In international multicenter trials, the 5-year overall survival (OS) rate of AML patients older than age 55 ranges from 5–16%. A similar outcome is seen for relapsed/refractory AML patients. As only a minority of these patients appear to benefit from myelosuppressive chemotherapy, new approaches are clearly warranted.
Over 70% of AML-patients show expression of the tyrosine kinase (TK) c-Kit on myeloid blasts. c-Kit is involved in activation of proliferation pathways and plays an anti-apoptotic role in normal and malignant hematopoiesis. Imatinib mesylate (IM) inhibits protein TKs including c-Kit, PDGFRs and Abl. Two former studies have investigated IM as a single agent in patients with c-Kit positive AML and HR-MDS suggesting biological activity of IM in a subset of AML patients (Cortes, Cancer 2003; Kindler, Blood 2002). LDAC has been used for MDS and AML to induce differentiation in AML blasts with partial response rates of approximately 30% but without improvement in OS.
As synergy between IM and Ara-C has been reported in vitro we conducted a phase II study applying a combination of these two agents.
40 patients at 4 centers with a median age of 72 years (range: 42–82 years with 95% of patients >60 y) were enrolled into this study. They either were not eligible for myelosuppressive therapy or had relapsed/refractory disease. Previous therapy included supportive care only, biological agents or < 3 cycles chemotherapy.
In median, c-kit positivity of AML blasts from patients included was 67%. 34 patients (85%) were included with AML and 6 patients (15%) with HR-MDS (including CMML). 38 patients were evaluable for this analysis. The overall rate of biological activity was 45% (17 of 38 patients): In 6/38 (16%) patients, a blast response (reduction >50% in PB) was observed while 8/38 patients showed stable disease over a minimum period of 2 months. The objective response rate was low with each 1 patient (3%) showing hematologic improvement, PR and CR, respectively.

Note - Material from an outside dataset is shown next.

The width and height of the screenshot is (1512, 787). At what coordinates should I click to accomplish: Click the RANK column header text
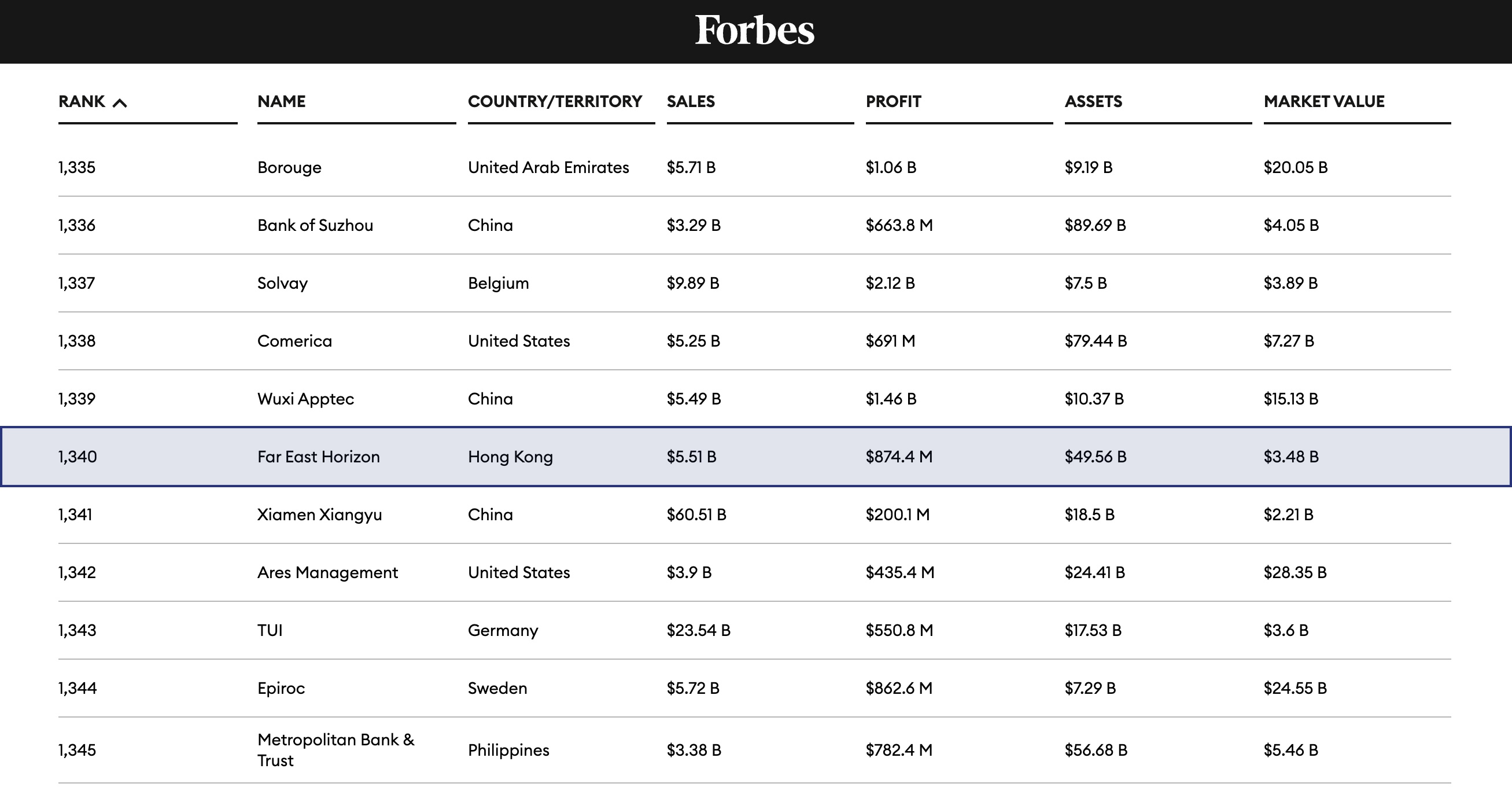(82, 102)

While more than one third of patients included had a short term course of LDAC/IM only (<4 weeks) due to disease associated morbidity or patient’s wish, 3 patients experienced long term progression-free survival of more than 250 days (up to 450 days). Analysis of non-hematologic toxicity revealed 2 patients with a grade III skin rash. Grade I-II toxicity, mainly nausea and loss of appetite occurred in one third of treated individuals.
Patients over age 60 show a historical survival benefit of 2.5 months using myelosuppressive chemotherapy versus best supportive care and an early mortality rate of 25% within 6 weeks. Moreover, it has been pointed out that most of the ’benefit-time’ (>80%) is spent in hospital. Study medication offered in this trial was applied in an ambulatory setting with minimal hospitalization, an early mortality rate of 21% and a low toxicity rate.
In conclusion, combination therapy of LDAC/IM does not appear to be inferior in comparison to myelosuppressive therapy in older AML patients. However, this trial shows that LDAC/IM does not improve substantially the clinical outcome of older patients with AML. Identification of molecular mechanisms for good and long-term responders will be part of further laboratory investigations.